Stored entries
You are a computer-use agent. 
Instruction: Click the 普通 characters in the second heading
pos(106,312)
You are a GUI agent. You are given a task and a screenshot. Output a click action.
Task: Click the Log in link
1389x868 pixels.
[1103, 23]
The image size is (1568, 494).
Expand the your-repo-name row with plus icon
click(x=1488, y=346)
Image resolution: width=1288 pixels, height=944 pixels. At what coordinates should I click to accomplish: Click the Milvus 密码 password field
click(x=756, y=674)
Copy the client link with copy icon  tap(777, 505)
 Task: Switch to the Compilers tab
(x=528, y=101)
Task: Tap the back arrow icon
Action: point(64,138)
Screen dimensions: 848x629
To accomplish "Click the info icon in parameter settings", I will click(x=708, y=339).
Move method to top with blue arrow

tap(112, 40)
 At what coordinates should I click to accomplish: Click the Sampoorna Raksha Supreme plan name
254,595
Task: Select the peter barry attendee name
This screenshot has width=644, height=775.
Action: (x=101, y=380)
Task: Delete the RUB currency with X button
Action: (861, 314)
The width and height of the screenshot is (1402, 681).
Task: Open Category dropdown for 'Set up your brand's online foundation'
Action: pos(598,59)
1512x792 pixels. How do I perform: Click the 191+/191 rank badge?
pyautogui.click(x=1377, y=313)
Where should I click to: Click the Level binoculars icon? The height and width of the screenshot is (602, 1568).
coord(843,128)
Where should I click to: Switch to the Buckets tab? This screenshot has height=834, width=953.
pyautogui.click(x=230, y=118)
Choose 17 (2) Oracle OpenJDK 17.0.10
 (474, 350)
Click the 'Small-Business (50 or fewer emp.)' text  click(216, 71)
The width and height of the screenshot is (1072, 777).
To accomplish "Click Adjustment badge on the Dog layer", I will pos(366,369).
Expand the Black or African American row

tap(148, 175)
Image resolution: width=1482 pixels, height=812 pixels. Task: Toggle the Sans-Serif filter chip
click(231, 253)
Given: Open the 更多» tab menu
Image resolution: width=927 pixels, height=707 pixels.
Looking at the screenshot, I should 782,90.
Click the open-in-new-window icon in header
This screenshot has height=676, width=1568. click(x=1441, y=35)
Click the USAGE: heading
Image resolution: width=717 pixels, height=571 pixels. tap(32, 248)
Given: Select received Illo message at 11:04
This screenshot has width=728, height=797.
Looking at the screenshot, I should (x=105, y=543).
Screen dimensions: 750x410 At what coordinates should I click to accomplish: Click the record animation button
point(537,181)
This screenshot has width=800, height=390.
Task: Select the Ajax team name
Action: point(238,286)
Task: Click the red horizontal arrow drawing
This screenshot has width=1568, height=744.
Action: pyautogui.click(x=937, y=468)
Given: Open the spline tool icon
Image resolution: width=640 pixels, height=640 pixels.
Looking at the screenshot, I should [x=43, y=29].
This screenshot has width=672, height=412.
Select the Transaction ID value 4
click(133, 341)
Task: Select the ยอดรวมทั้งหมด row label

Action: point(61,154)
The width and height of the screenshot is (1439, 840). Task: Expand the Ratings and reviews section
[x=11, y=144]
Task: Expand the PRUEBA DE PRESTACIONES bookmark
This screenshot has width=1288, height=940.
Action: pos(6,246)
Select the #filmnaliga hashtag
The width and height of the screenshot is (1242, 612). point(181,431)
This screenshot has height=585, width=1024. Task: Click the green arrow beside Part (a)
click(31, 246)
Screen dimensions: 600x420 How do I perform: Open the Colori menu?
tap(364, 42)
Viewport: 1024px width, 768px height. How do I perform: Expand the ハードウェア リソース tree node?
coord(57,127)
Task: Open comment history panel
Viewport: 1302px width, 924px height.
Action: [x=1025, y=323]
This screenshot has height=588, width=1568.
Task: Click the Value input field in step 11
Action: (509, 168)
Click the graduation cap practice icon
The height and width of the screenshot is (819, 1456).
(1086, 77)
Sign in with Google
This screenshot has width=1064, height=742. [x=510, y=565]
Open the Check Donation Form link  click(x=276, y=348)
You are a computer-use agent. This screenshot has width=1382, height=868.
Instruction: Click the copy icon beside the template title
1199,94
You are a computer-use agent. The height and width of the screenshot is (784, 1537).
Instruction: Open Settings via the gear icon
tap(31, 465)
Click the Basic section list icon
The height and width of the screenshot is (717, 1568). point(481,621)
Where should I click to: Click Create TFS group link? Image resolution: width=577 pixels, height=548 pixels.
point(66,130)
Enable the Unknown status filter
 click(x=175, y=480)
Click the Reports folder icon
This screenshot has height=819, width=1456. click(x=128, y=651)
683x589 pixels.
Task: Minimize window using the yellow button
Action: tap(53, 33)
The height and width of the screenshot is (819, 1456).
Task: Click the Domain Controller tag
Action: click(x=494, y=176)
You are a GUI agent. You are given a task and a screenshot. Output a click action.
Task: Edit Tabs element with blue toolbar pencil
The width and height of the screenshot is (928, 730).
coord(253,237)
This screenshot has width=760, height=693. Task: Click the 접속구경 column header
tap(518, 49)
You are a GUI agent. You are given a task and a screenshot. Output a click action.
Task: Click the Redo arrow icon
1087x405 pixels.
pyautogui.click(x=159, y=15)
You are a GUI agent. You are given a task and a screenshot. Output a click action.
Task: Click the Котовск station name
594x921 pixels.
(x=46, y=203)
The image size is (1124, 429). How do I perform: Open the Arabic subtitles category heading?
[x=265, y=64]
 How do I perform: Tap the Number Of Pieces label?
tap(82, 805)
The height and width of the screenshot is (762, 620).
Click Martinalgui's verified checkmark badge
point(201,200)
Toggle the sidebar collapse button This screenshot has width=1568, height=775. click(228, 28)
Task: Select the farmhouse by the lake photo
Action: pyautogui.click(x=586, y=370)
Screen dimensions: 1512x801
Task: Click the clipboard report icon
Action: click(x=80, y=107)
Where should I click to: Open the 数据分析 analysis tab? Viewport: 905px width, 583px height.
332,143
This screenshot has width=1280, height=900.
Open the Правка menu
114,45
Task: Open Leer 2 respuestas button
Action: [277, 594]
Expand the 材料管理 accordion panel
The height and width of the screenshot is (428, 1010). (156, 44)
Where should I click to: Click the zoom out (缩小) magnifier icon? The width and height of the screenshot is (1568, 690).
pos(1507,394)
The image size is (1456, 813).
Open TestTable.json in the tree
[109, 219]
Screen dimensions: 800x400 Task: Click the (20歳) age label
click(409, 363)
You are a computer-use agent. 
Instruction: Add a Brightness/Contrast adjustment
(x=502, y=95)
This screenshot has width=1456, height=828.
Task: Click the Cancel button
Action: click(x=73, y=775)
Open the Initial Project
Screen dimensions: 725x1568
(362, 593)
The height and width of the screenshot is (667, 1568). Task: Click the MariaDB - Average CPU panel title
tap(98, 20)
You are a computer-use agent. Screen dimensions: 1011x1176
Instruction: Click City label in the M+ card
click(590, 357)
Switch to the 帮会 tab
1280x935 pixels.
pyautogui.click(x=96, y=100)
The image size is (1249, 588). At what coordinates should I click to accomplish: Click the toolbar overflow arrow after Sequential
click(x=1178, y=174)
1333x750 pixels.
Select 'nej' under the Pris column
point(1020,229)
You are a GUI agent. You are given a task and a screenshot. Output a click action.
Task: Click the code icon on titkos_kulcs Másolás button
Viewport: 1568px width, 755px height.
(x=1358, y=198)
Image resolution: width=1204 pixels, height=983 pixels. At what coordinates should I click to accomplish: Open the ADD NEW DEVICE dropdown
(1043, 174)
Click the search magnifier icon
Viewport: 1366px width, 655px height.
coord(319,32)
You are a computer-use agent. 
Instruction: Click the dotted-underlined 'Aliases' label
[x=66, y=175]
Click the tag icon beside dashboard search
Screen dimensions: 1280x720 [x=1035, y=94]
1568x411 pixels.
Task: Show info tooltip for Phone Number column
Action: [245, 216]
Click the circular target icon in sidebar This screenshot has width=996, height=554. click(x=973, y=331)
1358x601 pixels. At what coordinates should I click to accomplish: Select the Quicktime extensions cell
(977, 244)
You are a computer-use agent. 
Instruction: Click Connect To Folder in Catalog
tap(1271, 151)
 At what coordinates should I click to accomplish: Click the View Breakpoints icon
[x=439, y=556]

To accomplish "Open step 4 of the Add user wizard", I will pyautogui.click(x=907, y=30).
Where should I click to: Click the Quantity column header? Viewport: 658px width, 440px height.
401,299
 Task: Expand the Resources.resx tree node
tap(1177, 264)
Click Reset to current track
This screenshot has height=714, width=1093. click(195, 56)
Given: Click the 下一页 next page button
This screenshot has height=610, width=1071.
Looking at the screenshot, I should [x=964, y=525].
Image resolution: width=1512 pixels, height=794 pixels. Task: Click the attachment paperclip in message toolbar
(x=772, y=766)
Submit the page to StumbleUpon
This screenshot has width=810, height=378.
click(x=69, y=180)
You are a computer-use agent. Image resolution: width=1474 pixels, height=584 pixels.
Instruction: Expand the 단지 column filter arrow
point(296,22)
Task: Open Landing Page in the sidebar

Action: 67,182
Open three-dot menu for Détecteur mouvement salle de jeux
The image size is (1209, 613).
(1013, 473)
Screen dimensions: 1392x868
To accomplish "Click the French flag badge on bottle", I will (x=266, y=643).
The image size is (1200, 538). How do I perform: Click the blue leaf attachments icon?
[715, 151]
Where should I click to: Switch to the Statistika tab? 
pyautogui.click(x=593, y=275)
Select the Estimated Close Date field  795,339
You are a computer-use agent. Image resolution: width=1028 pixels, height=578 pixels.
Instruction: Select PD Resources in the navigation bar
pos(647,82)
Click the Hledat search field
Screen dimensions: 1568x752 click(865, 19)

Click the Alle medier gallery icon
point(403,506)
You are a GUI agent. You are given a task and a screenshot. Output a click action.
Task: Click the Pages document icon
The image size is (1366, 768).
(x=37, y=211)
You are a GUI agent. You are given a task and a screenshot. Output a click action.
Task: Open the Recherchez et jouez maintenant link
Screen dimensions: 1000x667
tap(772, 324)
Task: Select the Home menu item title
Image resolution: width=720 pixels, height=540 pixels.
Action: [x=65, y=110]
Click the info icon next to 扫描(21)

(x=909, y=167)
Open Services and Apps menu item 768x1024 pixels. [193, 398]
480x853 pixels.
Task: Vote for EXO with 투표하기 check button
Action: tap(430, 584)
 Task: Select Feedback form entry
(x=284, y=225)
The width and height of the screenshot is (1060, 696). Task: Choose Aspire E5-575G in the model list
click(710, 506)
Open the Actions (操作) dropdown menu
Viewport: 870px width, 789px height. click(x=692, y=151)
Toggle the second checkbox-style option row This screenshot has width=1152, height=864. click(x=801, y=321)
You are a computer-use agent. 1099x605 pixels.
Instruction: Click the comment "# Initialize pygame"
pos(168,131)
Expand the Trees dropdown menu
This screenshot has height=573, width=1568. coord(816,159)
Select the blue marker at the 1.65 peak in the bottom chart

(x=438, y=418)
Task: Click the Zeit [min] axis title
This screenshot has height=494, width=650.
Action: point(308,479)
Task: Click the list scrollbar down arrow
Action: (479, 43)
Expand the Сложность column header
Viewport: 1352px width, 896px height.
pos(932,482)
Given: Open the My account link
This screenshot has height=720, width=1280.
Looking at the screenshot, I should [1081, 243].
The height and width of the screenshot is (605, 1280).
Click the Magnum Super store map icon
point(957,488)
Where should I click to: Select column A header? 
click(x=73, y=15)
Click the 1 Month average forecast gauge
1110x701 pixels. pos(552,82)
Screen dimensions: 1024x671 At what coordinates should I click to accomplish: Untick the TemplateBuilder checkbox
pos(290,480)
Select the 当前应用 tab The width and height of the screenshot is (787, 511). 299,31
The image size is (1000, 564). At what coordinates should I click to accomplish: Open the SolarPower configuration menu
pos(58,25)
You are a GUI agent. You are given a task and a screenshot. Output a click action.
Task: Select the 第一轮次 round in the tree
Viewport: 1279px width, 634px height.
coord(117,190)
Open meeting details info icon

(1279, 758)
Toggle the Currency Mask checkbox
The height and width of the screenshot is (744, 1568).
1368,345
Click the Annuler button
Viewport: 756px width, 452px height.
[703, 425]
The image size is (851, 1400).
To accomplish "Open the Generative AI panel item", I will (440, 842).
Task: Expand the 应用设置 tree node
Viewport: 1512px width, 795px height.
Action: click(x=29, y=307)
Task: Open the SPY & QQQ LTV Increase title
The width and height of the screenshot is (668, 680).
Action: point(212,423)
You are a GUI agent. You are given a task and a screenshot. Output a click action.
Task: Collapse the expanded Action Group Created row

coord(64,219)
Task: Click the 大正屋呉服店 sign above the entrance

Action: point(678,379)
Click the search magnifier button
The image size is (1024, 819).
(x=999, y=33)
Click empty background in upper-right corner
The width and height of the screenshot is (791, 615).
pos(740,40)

# WHAT YOU SHOULD DO:
Rename "Reports" to "Invoices" in the records, starting at the line with "Enable the Unknown status filter" and ending at the line with "tap(82, 805)". Return only those lines, with nothing else changed.

# ANSWER TO THIS PROBLEM:
Enable the Unknown status filter
 click(x=175, y=480)
Click the Invoices folder icon
This screenshot has height=819, width=1456. click(x=128, y=651)
683x589 pixels.
Task: Minimize window using the yellow button
Action: tap(53, 33)
The height and width of the screenshot is (819, 1456).
Task: Click the Domain Controller tag
Action: click(x=494, y=176)
You are a GUI agent. You are given a task and a screenshot. Output a click action.
Task: Edit Tabs element with blue toolbar pencil
The width and height of the screenshot is (928, 730).
coord(253,237)
This screenshot has width=760, height=693. Task: Click the 접속구경 column header
tap(518, 49)
You are a GUI agent. You are given a task and a screenshot. Output a click action.
Task: Click the Redo arrow icon
1087x405 pixels.
pyautogui.click(x=159, y=15)
You are a GUI agent. You are given a task and a screenshot. Output a click action.
Task: Click the Котовск station name
594x921 pixels.
(x=46, y=203)
The image size is (1124, 429). How do I perform: Open the Arabic subtitles category heading?
[x=265, y=64]
 How do I perform: Tap the Number Of Pieces label?
tap(82, 805)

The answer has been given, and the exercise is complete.